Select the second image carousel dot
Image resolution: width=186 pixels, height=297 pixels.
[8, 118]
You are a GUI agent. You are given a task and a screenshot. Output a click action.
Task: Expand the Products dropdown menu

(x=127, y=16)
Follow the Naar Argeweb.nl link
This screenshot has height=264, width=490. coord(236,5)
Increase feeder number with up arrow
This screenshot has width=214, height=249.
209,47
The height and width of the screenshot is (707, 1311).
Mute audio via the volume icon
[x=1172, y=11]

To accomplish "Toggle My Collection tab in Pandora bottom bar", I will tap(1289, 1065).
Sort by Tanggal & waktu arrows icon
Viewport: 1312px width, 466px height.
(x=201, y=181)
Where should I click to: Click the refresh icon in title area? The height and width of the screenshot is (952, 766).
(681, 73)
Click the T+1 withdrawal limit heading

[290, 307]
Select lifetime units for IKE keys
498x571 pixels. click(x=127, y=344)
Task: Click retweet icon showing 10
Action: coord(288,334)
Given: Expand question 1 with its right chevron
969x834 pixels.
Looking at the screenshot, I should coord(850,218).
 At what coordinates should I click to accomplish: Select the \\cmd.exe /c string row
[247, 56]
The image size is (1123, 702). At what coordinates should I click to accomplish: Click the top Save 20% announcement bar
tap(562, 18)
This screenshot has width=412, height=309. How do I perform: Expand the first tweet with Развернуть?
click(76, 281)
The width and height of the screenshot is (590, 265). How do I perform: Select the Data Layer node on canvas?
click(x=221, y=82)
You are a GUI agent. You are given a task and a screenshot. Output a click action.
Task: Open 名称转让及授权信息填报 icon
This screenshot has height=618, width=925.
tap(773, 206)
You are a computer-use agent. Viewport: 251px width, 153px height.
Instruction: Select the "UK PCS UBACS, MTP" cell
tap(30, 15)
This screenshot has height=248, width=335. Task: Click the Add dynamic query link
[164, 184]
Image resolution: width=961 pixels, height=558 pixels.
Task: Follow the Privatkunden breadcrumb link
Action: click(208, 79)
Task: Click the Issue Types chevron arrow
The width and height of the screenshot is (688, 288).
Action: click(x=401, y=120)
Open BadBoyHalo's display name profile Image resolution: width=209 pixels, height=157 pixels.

### [YOUR OBJECTIVE]
Where a line above holds the string "Open", show that line.

### [ANSWER BELOW]
Task: Open 名称转让及授权信息填报 icon
Open BadBoyHalo's display name profile Image resolution: width=209 pixels, height=157 pixels.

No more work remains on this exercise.